[Start of Document text]

Our starting point is using vector-valued functions to represent the position of an object as a function of time. All of the following material can be applied either to curves in the plane or to space curves. For example, when we look at the orbit of the planets, the curves defining these orbits all lie in a plane because they are elliptical. However, a particle traveling along a helix moves on a curve in three dimensions.

Definition: Speed, Velocity, and Acceleration

Let \(\vecs r(t)\) be a twice-differentiable vector-valued function of the parameter \(t\) that represents the position of an object as a function of time.

The velocity vector \(\vecs v(t)\) of the object is given by

\[\text{Velocity}\,=\vecs v(t)=\vecs r^{\,\prime}(t). \label{Eq1}\]

The acceleration vector \(\vecs a(t)\) is defined to be

\[\text{Acceleration}\,=\vecs a(t)=\vecs v^{\,\prime}(t)=\vecs r^{\,\prime\prime}(t). \label{Eq2}\]

The *speed* is defined to be

\[\mathrm{Speed}\,=‖\vecs v(t)‖=‖\vecs r^{\,\prime}(t)‖=\dfrac{ds}{dt}. \label{Eq3}\]

Since \(\vecs{r}(t)\) can be in either two or three dimensions, these vector-valued functions can have either two or three components. In two dimensions, we define \(\vecs{r}(t)=x(t) \hat{\mathbf i}+y(t) \hat{\mathbf j}\) and in three dimensions \(\vecs r(t)=x(t) \hat{\mathbf i}+y(t) \hat{\mathbf j}+z(t) \hat{\mathbf k}\). Then the velocity, acceleration, and speed can be written as shown in the following table.

[End of Document text]

Can you retype the stretch of the velocity and acceleration text above from "The *speed* is" through "the following table.", character for character?

[Start of Records shown]

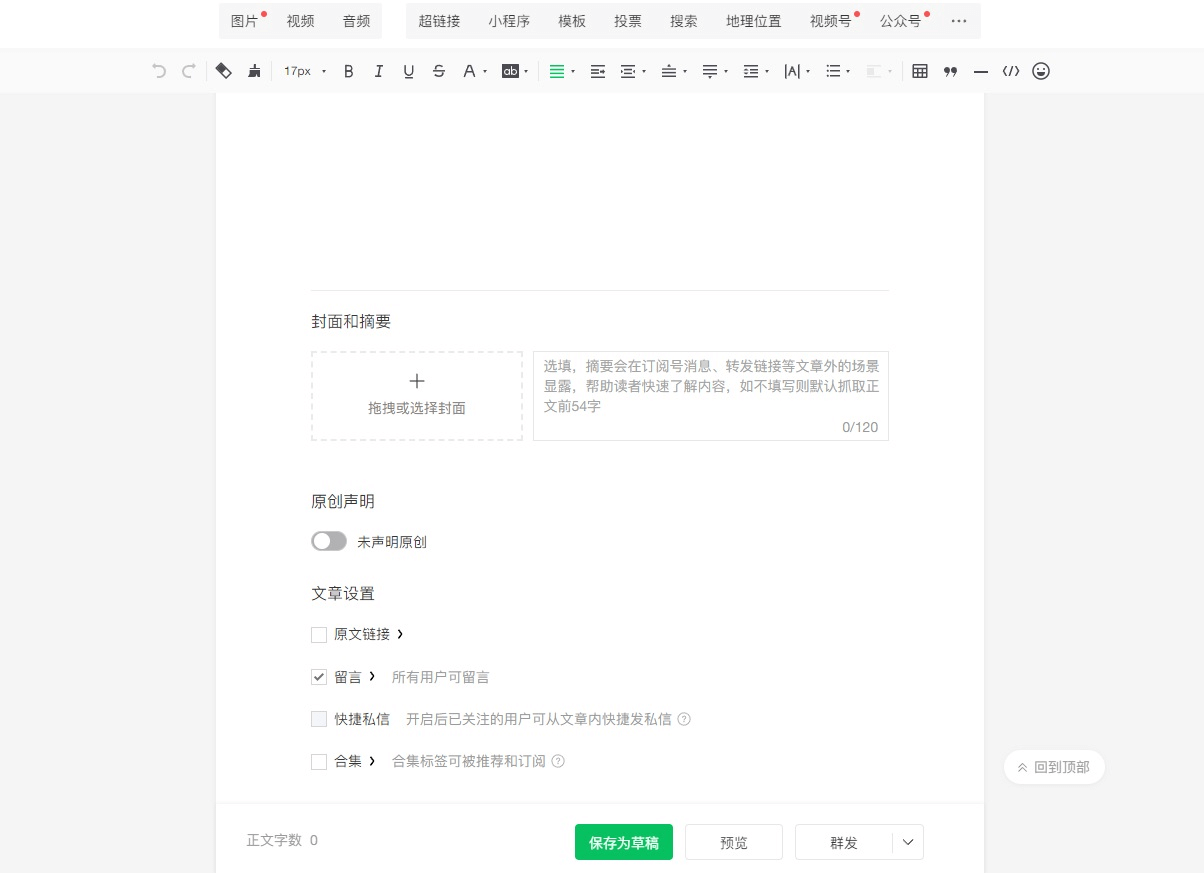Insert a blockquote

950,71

[End of Records shown]
[Start of Records shown]

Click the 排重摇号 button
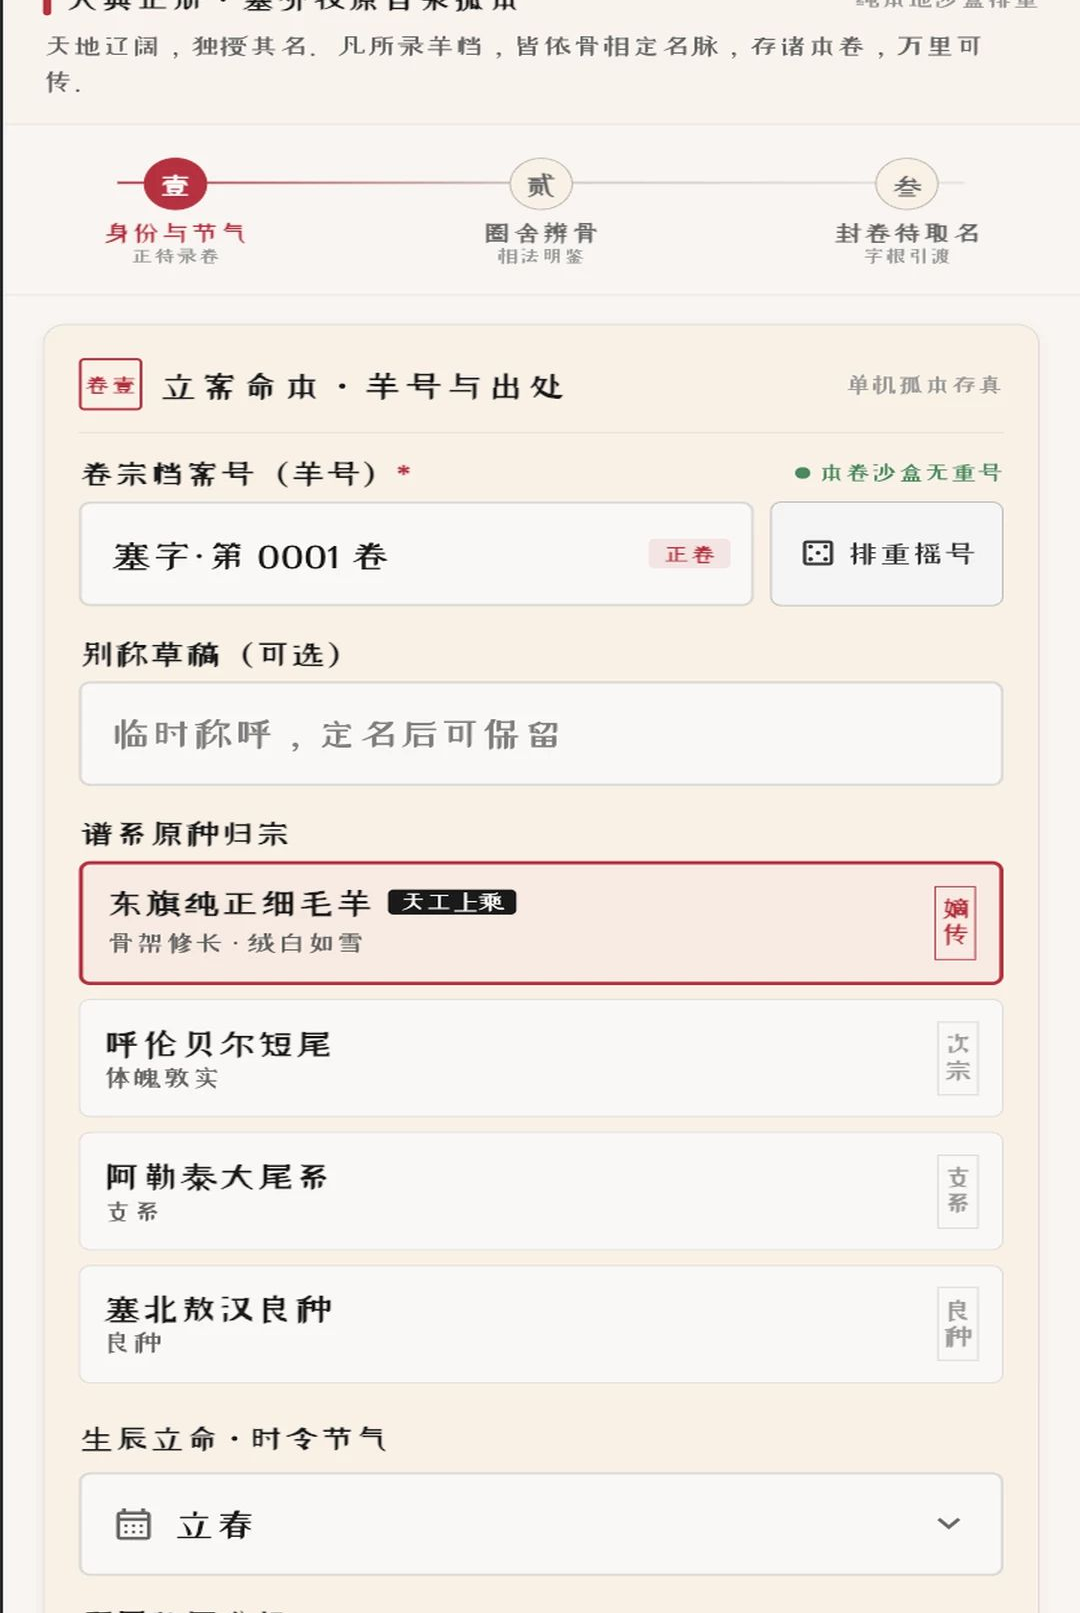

[End of Records shown]

## Complete answer:
The *speed* is defined to be

\[\mathrm{Speed}\,=‖\vecs v(t)‖=‖\vecs r^{\,\prime}(t)‖=\dfrac{ds}{dt}. \label{Eq3}\]

Since \(\vecs{r}(t)\) can be in either two or three dimensions, these vector-valued functions can have either two or three components. In two dimensions, we define \(\vecs{r}(t)=x(t) \hat{\mathbf i}+y(t) \hat{\mathbf j}\) and in three dimensions \(\vecs r(t)=x(t) \hat{\mathbf i}+y(t) \hat{\mathbf j}+z(t) \hat{\mathbf k}\). Then the velocity, acceleration, and speed can be written as shown in the following table.